A wedding venue where guests
can sleep under the stars.
Most wedding venues hand out hotel recommendations. Reed Ranch hands out a camp map. Pitch a tent, park a trailer, build a fire — and wake up to breakfast on the porch with the people you love.
Hotel weddings end.
Camping weddings linger.
The thing nobody tells you about wedding venues that allow camping: the weekend doesn’t stop at last call. Guests don’t leave for a hotel at 11 PM and drift home in the morning. They stay. Someone tends the fire. The bride and groom change into sweatpants. The aunt who never sees her brother gets another hour together over a beer.
The next morning, instead of a complimentary continental breakfast at the Holiday Inn, there’s coffee on the porch and people in pajamas walking the field. The wedding doesn’t feel like an event you went to — it feels like a weekend at someone’s family ranch, because that’s what it is.
What guests can expect.
Tents
Flat grass areas around the property. Bring stakes — the ground out here can be hard depending on recent weather. Most weddings, 20–60 guests pitch tents.
Trailers & campers
Pull-through space for trailers, campers, and small RVs. No hookups, but plenty of room. We’ll show you where to park during your tour.
The stars
The reason people stay. We’re an hour from Spokane and a long way from city lights. On clear nights, the Milky Way is visible to the naked eye.
A real dark-sky site, an hour from town.
Eastern Washington is genuinely dark at night.
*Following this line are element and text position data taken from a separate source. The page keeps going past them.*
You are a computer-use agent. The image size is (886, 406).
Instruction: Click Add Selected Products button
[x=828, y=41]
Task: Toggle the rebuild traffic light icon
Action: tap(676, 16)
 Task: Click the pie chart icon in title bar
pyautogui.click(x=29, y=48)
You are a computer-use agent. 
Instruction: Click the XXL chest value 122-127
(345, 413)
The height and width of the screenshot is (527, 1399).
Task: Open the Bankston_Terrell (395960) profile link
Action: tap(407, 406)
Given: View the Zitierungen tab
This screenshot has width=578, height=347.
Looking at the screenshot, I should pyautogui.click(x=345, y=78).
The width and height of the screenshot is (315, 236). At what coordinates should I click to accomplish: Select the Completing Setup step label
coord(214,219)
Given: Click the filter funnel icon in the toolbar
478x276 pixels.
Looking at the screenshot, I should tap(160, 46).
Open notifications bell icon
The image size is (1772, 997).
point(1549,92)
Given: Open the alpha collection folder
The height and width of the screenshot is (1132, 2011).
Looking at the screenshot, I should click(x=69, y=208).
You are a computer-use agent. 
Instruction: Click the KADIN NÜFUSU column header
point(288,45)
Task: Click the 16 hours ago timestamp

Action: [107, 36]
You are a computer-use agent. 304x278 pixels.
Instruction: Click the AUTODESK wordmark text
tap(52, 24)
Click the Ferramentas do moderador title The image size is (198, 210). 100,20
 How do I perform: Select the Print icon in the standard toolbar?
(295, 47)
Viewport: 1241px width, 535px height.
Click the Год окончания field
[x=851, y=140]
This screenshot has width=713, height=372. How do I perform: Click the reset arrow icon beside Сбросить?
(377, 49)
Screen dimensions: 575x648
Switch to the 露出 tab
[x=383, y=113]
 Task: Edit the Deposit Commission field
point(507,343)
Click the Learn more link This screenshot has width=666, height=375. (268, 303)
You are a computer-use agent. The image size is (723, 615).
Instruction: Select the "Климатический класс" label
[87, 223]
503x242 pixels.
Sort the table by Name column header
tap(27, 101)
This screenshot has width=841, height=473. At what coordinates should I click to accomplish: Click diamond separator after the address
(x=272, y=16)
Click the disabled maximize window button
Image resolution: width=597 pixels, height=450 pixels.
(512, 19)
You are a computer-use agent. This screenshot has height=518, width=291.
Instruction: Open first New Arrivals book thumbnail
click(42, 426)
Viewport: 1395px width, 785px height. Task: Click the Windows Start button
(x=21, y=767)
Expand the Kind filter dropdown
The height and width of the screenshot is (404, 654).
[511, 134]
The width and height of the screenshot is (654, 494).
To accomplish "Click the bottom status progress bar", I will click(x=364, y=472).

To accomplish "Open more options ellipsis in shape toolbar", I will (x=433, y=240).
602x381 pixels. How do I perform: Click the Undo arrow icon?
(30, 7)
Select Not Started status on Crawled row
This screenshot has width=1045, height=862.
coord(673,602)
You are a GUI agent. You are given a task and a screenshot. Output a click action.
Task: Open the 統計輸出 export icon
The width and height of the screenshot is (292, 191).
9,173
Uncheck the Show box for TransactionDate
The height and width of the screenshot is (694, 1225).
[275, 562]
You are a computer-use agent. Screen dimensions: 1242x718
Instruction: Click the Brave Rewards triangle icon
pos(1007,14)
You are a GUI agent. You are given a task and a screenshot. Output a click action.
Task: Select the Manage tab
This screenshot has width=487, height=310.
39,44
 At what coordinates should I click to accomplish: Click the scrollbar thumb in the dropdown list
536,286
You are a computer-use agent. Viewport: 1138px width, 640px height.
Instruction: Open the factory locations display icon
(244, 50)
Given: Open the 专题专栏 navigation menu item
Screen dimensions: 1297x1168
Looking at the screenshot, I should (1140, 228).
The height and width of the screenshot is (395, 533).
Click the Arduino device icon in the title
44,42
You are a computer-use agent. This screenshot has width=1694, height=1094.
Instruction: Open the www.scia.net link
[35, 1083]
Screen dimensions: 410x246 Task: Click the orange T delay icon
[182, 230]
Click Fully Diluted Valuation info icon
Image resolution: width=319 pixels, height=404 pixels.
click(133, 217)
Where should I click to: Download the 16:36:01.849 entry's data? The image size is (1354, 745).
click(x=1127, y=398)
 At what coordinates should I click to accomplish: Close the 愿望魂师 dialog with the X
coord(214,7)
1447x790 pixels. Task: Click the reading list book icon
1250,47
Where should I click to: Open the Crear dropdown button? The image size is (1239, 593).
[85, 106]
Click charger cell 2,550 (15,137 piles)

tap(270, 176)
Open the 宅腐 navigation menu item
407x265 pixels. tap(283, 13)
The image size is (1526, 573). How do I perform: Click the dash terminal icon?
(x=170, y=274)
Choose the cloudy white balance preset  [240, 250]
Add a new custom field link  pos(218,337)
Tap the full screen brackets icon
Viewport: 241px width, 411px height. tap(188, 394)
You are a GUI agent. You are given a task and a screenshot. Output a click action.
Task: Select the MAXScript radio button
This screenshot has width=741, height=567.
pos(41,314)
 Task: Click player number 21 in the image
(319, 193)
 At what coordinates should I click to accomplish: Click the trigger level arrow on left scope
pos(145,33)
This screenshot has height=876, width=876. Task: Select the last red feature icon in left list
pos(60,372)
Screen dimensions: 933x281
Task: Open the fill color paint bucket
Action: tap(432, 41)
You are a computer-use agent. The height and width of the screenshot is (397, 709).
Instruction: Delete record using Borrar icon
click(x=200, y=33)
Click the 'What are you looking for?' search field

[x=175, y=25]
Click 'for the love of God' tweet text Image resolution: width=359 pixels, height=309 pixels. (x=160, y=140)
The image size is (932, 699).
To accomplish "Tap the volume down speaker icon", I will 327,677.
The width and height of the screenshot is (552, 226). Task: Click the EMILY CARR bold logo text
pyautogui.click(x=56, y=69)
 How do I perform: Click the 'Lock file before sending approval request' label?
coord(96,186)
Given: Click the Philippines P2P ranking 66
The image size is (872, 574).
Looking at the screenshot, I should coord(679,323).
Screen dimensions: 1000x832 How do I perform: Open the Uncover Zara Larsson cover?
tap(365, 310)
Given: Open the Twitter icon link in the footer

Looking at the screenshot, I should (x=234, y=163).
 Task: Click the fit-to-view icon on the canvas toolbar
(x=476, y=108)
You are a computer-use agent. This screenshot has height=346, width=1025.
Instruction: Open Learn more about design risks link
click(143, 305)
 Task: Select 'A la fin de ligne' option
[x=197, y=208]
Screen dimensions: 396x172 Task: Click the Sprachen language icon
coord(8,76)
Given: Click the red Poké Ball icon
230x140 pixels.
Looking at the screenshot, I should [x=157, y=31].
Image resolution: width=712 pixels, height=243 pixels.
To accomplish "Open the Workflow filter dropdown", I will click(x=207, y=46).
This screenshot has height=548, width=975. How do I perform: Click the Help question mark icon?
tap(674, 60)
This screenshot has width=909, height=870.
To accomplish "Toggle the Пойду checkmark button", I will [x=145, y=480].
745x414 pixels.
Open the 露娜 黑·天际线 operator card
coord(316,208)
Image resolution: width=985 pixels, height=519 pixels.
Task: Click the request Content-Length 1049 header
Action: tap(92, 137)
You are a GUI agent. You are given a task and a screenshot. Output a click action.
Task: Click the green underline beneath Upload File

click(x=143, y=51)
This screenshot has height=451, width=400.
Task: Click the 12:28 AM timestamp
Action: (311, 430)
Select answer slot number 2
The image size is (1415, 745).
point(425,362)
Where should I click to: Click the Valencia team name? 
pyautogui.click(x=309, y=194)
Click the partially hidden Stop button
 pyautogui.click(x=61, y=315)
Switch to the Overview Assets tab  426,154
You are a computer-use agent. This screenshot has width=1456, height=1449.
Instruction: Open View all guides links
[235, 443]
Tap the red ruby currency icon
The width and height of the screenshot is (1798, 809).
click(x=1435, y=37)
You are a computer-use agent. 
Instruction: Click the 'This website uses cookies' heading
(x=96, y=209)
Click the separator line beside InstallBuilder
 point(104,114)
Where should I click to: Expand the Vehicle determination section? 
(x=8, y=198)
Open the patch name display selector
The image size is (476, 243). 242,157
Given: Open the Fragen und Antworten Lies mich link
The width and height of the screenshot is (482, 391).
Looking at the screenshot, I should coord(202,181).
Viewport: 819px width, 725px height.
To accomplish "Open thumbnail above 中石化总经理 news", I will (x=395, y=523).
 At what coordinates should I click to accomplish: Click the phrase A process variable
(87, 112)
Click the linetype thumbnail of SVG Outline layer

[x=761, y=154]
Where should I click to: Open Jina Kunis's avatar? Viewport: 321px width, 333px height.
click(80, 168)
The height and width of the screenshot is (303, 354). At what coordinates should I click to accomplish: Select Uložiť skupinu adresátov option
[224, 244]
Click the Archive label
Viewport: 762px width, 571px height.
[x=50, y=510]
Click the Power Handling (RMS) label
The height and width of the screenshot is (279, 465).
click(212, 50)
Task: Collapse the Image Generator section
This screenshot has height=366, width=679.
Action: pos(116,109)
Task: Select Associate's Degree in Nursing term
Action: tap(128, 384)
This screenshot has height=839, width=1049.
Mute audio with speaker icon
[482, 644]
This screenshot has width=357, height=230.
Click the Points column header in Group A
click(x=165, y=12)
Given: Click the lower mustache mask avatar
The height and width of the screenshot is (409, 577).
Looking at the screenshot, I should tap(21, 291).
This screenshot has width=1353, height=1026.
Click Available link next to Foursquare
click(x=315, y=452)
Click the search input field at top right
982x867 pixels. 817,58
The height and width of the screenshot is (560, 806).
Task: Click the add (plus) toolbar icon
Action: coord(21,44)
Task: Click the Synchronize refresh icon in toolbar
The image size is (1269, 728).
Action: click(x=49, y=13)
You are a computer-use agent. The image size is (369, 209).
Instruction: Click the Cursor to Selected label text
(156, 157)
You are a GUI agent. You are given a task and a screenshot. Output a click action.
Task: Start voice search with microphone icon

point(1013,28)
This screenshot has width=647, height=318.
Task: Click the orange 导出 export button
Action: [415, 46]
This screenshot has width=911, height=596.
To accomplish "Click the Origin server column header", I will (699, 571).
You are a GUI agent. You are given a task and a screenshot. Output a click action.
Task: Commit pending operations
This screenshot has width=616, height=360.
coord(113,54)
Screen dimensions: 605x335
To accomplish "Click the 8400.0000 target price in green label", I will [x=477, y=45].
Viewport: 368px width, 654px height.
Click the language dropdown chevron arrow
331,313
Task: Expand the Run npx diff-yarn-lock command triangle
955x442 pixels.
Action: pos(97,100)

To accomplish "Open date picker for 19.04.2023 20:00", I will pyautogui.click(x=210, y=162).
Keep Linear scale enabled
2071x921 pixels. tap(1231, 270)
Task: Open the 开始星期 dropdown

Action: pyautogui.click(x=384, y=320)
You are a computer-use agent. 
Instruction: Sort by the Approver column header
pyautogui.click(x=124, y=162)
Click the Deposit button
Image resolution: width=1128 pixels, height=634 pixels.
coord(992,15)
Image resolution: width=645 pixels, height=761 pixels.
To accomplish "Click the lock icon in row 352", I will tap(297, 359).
We sit in Bortle Class 3 skies — rural night skies where the Milky Way is bright enough to cast shadows on the right night.
Couples who get married here and stay through the night usually have a story about it. We get reviews that mention the Milky Way unprompted. Bring a star chart. Bring a friend who knows the constellations. Bring a telescope if you have one.
See it on Instagram
“At night the sky was covered with stars — we saw the Milky Way during our stay. It was such a peaceful spot.”Courtney G. — Married at Reed Ranch, 2025
A few honest details about camping here.
No hookups
We don’t have water, sewer, or electric hookups for RVs. Most guests come self-contained or rely on the indoor bathrooms and porta potties.
Limited lighting after dark
On purpose — it’s why the stars look how they do. Tell guests to bring headlamps or flashlights for the walk back to camp.
Bring layers
Summer days can hit 90°F; nights drop into the 50s. A 40°F sleeping bag handles the worst of it.
Bathrooms
A full indoor bathroom for the bridal party plus included porta potties. Couples can rent additional restroom trailers if they’d like.
Quiet hours
Music wraps with the reception. After that the night is for fire, conversation, and stars.
Dogs welcome
Well-behaved dogs are welcome to camp too. Most family weddings out here have at least a few four-legged guests.